The U.S. immigration system is complex and navigating even the basic concepts can be tricky. Before assessing visa options for a client, it is necessary to first understand the distinction between three key concepts: visa foil, visa status, and visa classification. While these three concepts are closely connected, they fall within the purview of different government agencies, are subject to different procedural and substantive requirements, and have a different effect on the applicant. A visa foil is a stamp placed in the foreign national's passport by the U.S. Department of State through a consular post abroad. Visa status is conferred by the U.S. Customs and Border Protection (CBP) upon the foreign national's entry to the U.S., or by U.S. Citizenship & Immigration Services (USCIS), an agency within the Department of Homeland Security, via a change of status. Visa classification (i.e. visa category) determines the scope of permissible activities of the foreign national while she is in the United States. There is also an important distinction between an immigrant visa (relating to permanent resident status, also known colloquially as a green card) and a nonimmigrant visa (relating to temporary classifications). This article will deal primarily with nonimmigrant (temporary) visas.

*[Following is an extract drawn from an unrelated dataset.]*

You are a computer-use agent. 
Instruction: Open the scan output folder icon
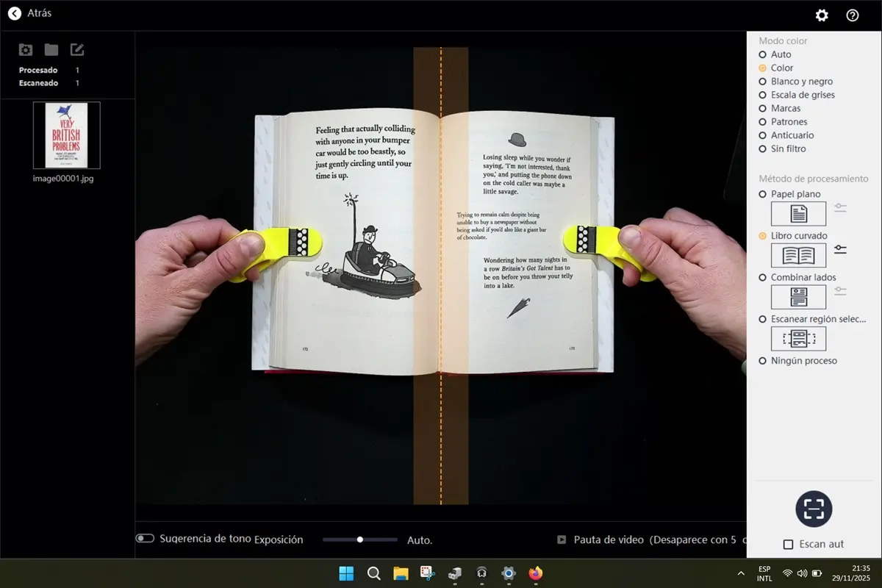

As a threshold matter, a person who is not physically in the U.S. does not have any particular status in the U.S. In other words, the concept of visa status only applies to those individuals who are physically present on U.S. soil. A visa foil (visa stamp) is a travel document issued by a U.S. consular post abroad. It enables the applicant to travel to the U.S. to apply for admission in a particular category. It does not guarantee admission to the U.S., and it does not confer any status to the visa holder. Rather, it is a key which enables the visa holder to request admission to the United States. Visa foil issuance falls solely within the purview of the U.S. Department of State. Consular officers have broad discretion to determine whether the applicant is eligible for a visa, assessing both eligibility for the category in which visa is sought and also general admissibility of the applicant. Eligibility for certain visa categories requires prior approval by USCIS. Common examples are H-1B and O visa categories. Prior petition approval from USCIS is both required and serves as prima facie evidence of eligibility for the category. In addition, an applicant may be denied a visa if they are found to be inadmissible due to a prior immigration violation, criminal record, or failure to establish requisite intent.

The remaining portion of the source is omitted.